Pool filter sand. The brand I use is "Lighthouse" from U.S. Silica Company, Berkeley Springs WV. 800-345-6170. It's very clean out of the bag and stays in place rather nicely. I get some diatoms but I got that in every new tank including tanks with gravel.

You're always gonna siphon a little bit of sand out while cleaning but its so little you shouldn't noticed any depletion. If you do add a couple of cups of sand. Also if your outflow tubes are blowing your sand, then I would think they are positioned too low. I keep mine a few inches below the surface of the water.


----------



## xXGrEeNxTeRrOrXx (Jan 25, 2006)

I'm not ruling out PFS... but since it is Silica based most of the time, I'll probably use it as a last resort. The diatom algae I am getting is driving me nuts. I keep my nitrates below 20ppm at all times, my lights are on less than 6 hours a day and I still get green spot and brown algae. After a week or so, I have to scrub it down or it's just unsightly. (It's not terrible, but with white sand and clear water it stands out to me.) I should really be able to keep it under control by managing nitrates and keeping feedings low but its not working. So I am switching. -- Sorry for the rant. Lol.

If I do go with PFS, I might try to order it online... get it from a source away from my area... maybe the composition is a bit different.


----------



## rgr4475 (Mar 19, 2008)

Yeah I've gotten diatoms in every tank I've set up over the years with sand or gravel. It's gets bad for the first 6 months or so in my area (Lots of farms in the area ie; some nitrates in the water) but after that it settles down and I have virtually none at this point. Some little cleaning with a magnet scrubber once a month or more. I really don't think you ever get rid of it totally. I take it as something that will always be there and is part of the hobby so I've tolerated it.


----------



## Floridagirl (Jan 10, 2008)

I also love pool filter sand (although Silica). I used to have a finer grain sand that ruined some of my HOB filters. This stuff is much better to work with!


----------



## xXGrEeNxTeRrOrXx (Jan 25, 2006)

rgr4475 said:


> Some little cleaning with a magnet scrubber once a month or more. I really don't think you ever get rid of it totally.

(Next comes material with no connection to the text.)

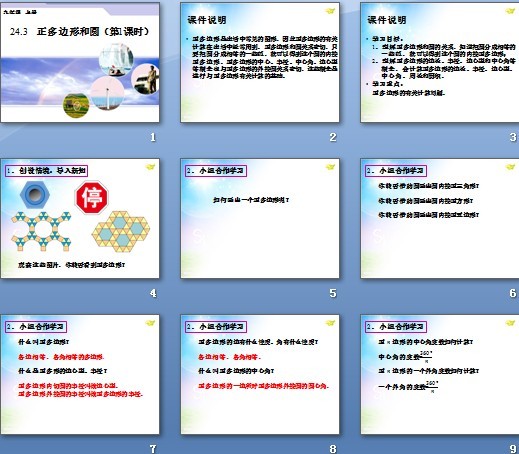This screenshot has height=454, width=519.
Task: Select slide 4 with polygon pictures
Action: click(80, 219)
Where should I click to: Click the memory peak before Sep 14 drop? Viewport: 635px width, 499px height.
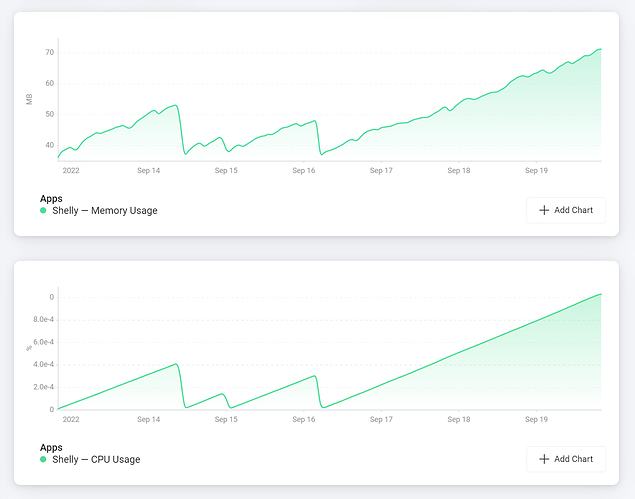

I should let it go a month once to see what the sides of the tank look like..... it would be disgusting.

If I could scrub once a month and be done, I'd be happy. But I have to scrub every week, all over the tank. I don't want to sound like a whiny baby pissy pants, but cmon! I plan to have this tank for a long time! :lol:


----------



## DJRansome (Oct 29, 2005)

I scrape algae every week. I have had diatoms with every substrate (aragonite, PFS, flourite black sand). They do eventually go away.

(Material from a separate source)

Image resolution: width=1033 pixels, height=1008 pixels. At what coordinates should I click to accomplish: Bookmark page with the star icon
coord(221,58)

A little green spot on the glass is sort of a given when you have a planted tank. Better that than many other types of algae.


----------



## Floridagirl (Jan 10, 2008)

More thoughts...

Sunlight can promote Diatoms. You might want to consider placement of the tank if it recieves light from the windows.

Also Overfeeding is a major issue with Diatoms. Make sure you have a good food,(I use NLS )and feed fish sparingly.

Magnetic 2 piece glass cleaners come in different sizes, are less than $25, and I can clean the whole front and sides of a 125 gallon tank in 2-3 minutes.

Don't get sand caught in these as it WILL scratch your glass.


----------



## M&amp;S (Feb 16, 2011)

Anything wrong with good old pea gravel?

http://www.ukpetsupplies.com/Details.as ... odId=2638#

Cheap and easy :thumb:


----------



## DJRansome (Oct 29, 2005)

The cichlids I keep like to sift sand through their gills and spit it all over the tank.

The lowest maintenance substrate I've used is Red Sea Reef Base. Aragonite spheres in a sand-beige color about the size of non-pareils. Very easy to vacuum but the fish can enjoy it like sand.


----------



## M&amp;S (Feb 16, 2011)

Ah, fair enough


----------



## xXGrEeNxTeRrOrXx (Jan 25, 2006)

DJRansome said:


> The cichlids I keep like to sift sand through their gills and spit it all over the tank.
> 
> The lowest maintenance substrate I've used is Red Sea Reef Base. Aragonite spheres in a sand-beige color about the size of non-pareils. Very easy to vacuum but the fish can enjoy it like sand.


Do you know the grain size at all? The caribsea website has aragonite sand I can get... I would just like to know what a good size is.


----------



## xXGrEeNxTeRrOrXx (Jan 25, 2006)

Floridagirl said:


> More thoughts...
> 
> Sunlight can promote Diatoms. You might want to consider placement of the tank if it recieves light from the windows.
> 
> ...


Thanks. Algae elimination isn't something I am new to. The tank is on the furthest most wall from my windows... it does recieve some ambient light, but not enough to make a difference.

I don't overfeed. Plain and simple.

I won't use a magfloat in that tank... the sand is too light and like you said, if it gets between the glass and the float.... big scratches.

I've also run a UVS on this tank.... believe me people, I've exhausted my options. I'm switching substrates! :lol:


----------



## DJRansome (Oct 29, 2005)

Pool filter sand is 20. I think I would want something the same or larger.

The Reef Base is not a sand...it really is spheres. Size and shape of non-pareils.


----------



## ads4india (Mar 20, 2011)

Thanks for the information.


----------



## tgdakid (Mar 17, 2010)

I have used 3M Colorquartz in all my tanks for the last 3 years!!! That stuff is awesome!!! I never had a problem with it at all. I had the T- grade in black which is a little larger in grain size than the S grade which is more similar go sand. It's more dense than sand so vacuuming was very easy. If you can find it in your area then get as much as you can het your hands on because you will never want to use another substrate again!!


----------